The question 1 analysis identified 110 SDoH questions across 4 surveys covering all 5 domains in Healthy People 2030. As the SDoH questions varied in granularity, they were categorized by an expert panel into 18 SDoH factors. The question 2 analysis (n=12,913; d=18) identified 4 biclusters with significant biclusteredness (Q=0.13; random-Q=0.11; z=7.5; P<.001) and significant replication (real Rand index=0.88; random Rand index=0.62; P<.001). Each subtype had significant associations with specific outcomes and had meaningful interpretations and potential targeted interventions. For example, the Socioeconomic barriers subtype included 6 SDoH factors (eg, not employed and food insecurity) and had a significantly higher odds ratio (4.2, 95% CI 3.5-5.1; P<.001) for depression when compared to other subtypes. The expert panel inferred implications of the results for designing interventions and health care policies based on SDoH subtypes.
This study identified SDoH subtypes that had statistically significant biclusteredness and replicability, each of which had significant associations with specific adverse health outcomes and with translational implications for targeted SDoH interventions and health care policies. However, the high degree of systematic missingness requires repeating the analysis as the data become more complete by using our generalizable and scalable machine learning code available on the All of Us workbench.

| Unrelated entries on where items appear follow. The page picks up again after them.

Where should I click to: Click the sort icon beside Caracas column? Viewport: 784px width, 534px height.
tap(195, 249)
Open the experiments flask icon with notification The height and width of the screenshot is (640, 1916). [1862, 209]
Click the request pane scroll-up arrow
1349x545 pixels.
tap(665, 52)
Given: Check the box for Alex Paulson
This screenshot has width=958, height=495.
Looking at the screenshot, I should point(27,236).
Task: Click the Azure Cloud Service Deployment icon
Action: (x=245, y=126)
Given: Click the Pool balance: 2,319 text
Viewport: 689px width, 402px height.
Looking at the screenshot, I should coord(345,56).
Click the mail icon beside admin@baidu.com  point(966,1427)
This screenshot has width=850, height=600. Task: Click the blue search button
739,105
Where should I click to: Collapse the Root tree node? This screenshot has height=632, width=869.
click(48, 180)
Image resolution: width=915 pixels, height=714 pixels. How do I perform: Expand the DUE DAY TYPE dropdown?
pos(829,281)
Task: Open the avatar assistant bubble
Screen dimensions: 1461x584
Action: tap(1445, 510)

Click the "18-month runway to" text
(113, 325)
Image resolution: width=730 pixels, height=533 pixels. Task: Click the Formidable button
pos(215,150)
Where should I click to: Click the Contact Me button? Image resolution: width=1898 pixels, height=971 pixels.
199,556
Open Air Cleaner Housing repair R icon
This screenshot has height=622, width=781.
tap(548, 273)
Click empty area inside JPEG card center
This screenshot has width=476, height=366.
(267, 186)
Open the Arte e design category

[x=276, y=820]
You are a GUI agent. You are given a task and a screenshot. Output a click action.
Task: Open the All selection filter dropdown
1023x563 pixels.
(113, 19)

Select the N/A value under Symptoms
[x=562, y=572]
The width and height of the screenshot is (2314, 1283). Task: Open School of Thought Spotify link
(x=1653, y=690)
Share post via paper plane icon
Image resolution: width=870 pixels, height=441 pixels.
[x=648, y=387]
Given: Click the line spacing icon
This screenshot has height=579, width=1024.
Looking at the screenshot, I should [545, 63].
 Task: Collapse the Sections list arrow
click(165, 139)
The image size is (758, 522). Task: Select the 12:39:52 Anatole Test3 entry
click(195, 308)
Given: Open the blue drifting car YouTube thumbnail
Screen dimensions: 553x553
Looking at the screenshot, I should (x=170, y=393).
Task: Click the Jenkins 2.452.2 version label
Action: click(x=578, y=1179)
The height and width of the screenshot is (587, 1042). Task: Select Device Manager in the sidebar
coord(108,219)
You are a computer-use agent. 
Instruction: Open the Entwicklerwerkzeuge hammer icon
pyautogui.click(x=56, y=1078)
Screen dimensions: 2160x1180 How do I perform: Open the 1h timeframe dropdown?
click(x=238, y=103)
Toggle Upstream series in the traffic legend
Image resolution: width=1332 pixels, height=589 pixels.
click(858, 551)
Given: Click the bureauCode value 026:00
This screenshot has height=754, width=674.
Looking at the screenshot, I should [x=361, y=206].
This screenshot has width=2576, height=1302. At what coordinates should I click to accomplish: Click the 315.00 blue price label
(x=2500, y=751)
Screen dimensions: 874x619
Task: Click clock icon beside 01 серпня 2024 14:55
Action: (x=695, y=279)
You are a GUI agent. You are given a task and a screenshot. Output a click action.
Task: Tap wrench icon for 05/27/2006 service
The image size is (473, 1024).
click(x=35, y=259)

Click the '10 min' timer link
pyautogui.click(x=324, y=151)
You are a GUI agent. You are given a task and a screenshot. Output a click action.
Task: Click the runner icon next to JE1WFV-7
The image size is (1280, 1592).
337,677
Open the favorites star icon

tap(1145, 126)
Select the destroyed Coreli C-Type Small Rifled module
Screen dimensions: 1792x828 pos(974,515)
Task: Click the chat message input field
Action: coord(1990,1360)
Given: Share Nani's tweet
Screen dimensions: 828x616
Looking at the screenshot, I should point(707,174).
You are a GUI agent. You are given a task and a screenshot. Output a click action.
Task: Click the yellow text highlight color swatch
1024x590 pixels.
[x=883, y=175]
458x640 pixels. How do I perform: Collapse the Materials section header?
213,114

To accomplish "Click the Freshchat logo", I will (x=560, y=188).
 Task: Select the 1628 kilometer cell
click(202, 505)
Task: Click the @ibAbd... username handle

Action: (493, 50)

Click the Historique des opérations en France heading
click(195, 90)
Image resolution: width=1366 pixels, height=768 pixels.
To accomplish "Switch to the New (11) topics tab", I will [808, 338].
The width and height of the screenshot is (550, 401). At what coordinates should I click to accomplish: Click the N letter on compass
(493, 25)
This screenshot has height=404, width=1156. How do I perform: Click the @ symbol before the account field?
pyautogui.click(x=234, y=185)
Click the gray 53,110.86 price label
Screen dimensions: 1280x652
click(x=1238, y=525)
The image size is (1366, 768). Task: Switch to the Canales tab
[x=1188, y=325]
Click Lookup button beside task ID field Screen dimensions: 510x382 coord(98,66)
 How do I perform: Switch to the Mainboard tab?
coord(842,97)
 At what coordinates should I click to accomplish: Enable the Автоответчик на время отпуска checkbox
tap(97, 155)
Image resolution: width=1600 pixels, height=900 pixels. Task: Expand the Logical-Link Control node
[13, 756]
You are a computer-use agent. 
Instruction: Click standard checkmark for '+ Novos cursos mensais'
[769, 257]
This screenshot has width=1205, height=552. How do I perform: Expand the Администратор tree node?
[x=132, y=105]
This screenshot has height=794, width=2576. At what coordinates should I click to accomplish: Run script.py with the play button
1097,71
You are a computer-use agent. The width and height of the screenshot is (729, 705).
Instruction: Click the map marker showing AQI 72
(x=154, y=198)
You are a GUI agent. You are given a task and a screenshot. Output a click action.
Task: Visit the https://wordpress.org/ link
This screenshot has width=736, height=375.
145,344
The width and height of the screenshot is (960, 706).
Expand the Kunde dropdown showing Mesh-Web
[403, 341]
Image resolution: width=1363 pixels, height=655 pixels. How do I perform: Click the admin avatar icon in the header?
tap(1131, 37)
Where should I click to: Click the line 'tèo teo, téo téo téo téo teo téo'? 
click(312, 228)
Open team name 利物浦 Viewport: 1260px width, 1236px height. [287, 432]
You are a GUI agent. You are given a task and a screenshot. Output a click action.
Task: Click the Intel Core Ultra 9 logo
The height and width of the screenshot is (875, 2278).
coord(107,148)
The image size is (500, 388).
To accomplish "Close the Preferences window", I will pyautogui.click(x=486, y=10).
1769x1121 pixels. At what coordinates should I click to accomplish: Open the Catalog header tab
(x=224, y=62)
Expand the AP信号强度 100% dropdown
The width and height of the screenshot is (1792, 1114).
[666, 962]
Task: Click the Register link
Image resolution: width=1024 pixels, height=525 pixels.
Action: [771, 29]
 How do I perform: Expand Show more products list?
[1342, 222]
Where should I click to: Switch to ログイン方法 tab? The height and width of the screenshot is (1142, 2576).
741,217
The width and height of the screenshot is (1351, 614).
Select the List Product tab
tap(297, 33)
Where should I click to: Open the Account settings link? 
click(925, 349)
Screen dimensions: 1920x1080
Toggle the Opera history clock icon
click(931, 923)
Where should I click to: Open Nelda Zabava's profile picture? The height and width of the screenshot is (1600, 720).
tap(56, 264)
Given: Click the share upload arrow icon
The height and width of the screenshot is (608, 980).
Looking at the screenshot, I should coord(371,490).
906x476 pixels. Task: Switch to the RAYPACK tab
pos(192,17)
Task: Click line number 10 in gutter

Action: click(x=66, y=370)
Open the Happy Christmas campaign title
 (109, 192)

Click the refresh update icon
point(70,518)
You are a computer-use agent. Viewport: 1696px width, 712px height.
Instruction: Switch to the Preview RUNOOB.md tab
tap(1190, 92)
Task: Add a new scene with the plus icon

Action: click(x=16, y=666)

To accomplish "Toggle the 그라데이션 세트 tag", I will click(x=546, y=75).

健康的社会决定因素(SDoH),如经济资源和住房稳定性,在人们的健康结果中占比30%至55%。虽然许多研究已经确定了特定的SDoH与健康结果之间的紧密关联,但对于SDoH如何共同出现以形成对设计有针对性干预措施至关重要的亚型,我们却知之甚少。只有通过“我们所有人”项目,这种分析现在才成为可能。
本研究旨在分析“我们所有人”数据集,以解决两个研究问题:(1)与SDoH相关的调查问题的范围和回答是什么?(2)SDoH如何共同出现以形成亚型,以及它们对不良健康结果的风险是什么?
对于问题1,一个专家小组分析了完整的“我们所有人”数据集中6项调查中与SDoH问题相关的范围和回答(N = 372,397;版本6)。对于问题2,由于调查中问题存在系统性缺失和粒度不均,我们选择了所有拥有有效且完整SDoH数据的参与者,并使用逆概率加权来调整他们在人口统计学上的不平衡。接下来,一个专家小组将SDoH问题分组为SDoH因素,以实现更一致的粒度。为了识别亚型,我们使用二分模块最大化来识别SDoH双聚类,并测量它们的显著性和可重复性。接下来,我们测量它们与3个结果(抑郁、延迟医疗护理和去年的急诊就诊)的关联。最后,专家小组推断亚型标签、潜在机制和有针对性的干预措施。
问题1的分析在4项调查中确定了110个与SDoH相关的问题,涵盖了《健康人民2030》中的所有5个领域。由于SDoH问题在粒度上有所不同,专家小组将它们分类为18个SDoH因素。问题2的分析(n = 12,913;维度 = 18)确定了4个具有显著双聚类性的双聚类(Q = 0.13;随机Q = 0.11;z = 7.5;P <.001)和显著的可重复性(真实兰德指数 = 0.88;随机兰德指数 = 0.62;P <.001)。每个亚型与特定结果都有显著关联,并且有有意义的解释和潜在的针对性干预措施。例如,社会经济障碍亚型包括6个SDoH因素(如未就业和粮食不安全),与其他亚型相比,抑郁的优势比显著更高(4.2,95%置信区间3.5 - 5.1;P <.001)。专家小组推断了这些结果对基于SDoH亚型设计干预措施和医疗保健政策的启示。
本研究确定了具有统计学显著双聚类性和可重复性的SDoH亚型,每个亚型都与特定的不良健康结果有显著关联,并对有针对性的SDoH干预措施和医疗保健政策具有转化意义。然而,由于高度的系统性缺失,需要随着数据通过使用我们在“我们所有人”工作台上提供的可推广和可扩展的机器学习代码变得更加完整,重复进行分析。